I have a concern with regard to the behaviour of some soldiers currently on duty within the state of emergency in Spanish Town. After some discussions with a few young ladies from a particular community I am left to believe that one of the fringe benefits of being in the army is the opportunity for some soldiers to intimidate and take advantage of 17-19-year-old adolescent young ladies and other vulnerable women in these marginalised communities.

Surely it must sensibly be against operational protocol for the soldiers to pursue and engage in sexual activities with the young ladies in these areas that they have been empowered to protect. From an intelligence perspective, fraternising with the community members at that level may put the soldiers in vulnerable positions (no pun intended) and thusly compromise the operation. I am assuming that this state of emergency is serious activity with national implications.

What is even more disappointing is the belief by some soldiers that this behaviour is a tradition and OK. It is almost as if these ladies are of no value to them and as such are to be treated as 'stop-ins'. Please understand that most of these young ladies already come from abusive situations and relationships. What is needed is not a perpetuation of their past — and for some their present reality — but a seizing of the opportunity to imbue them with self-esteem and self-worth through their interactions with you, our military men.
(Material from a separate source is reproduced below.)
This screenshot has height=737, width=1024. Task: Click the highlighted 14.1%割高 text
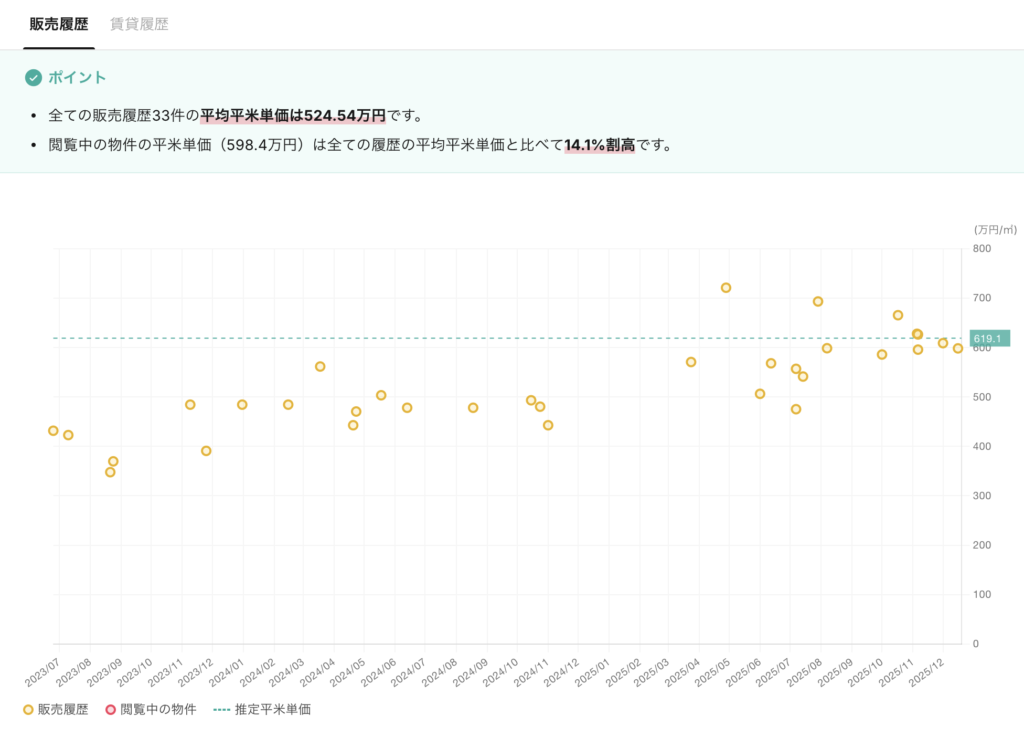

Use the opportunity to help them see that they are not sexual objects but women of value who this country rely on to nurture and shape our families.

Finally, whether or not you believe that these ladies are willing participants you must understand that their vulnerability by virtue of poverty and other traumatic life experiences predisposes them to respond to our military men as authority figures. Great leaders empower others and do not exploit their weaknesses. If this behaviour is an unspoken tradition it needs to cease immediately. What I believe is a greater tradition to uphold is the notion that army men are truly men of honour. Do your work professionally and do the honourable thing in your dealings.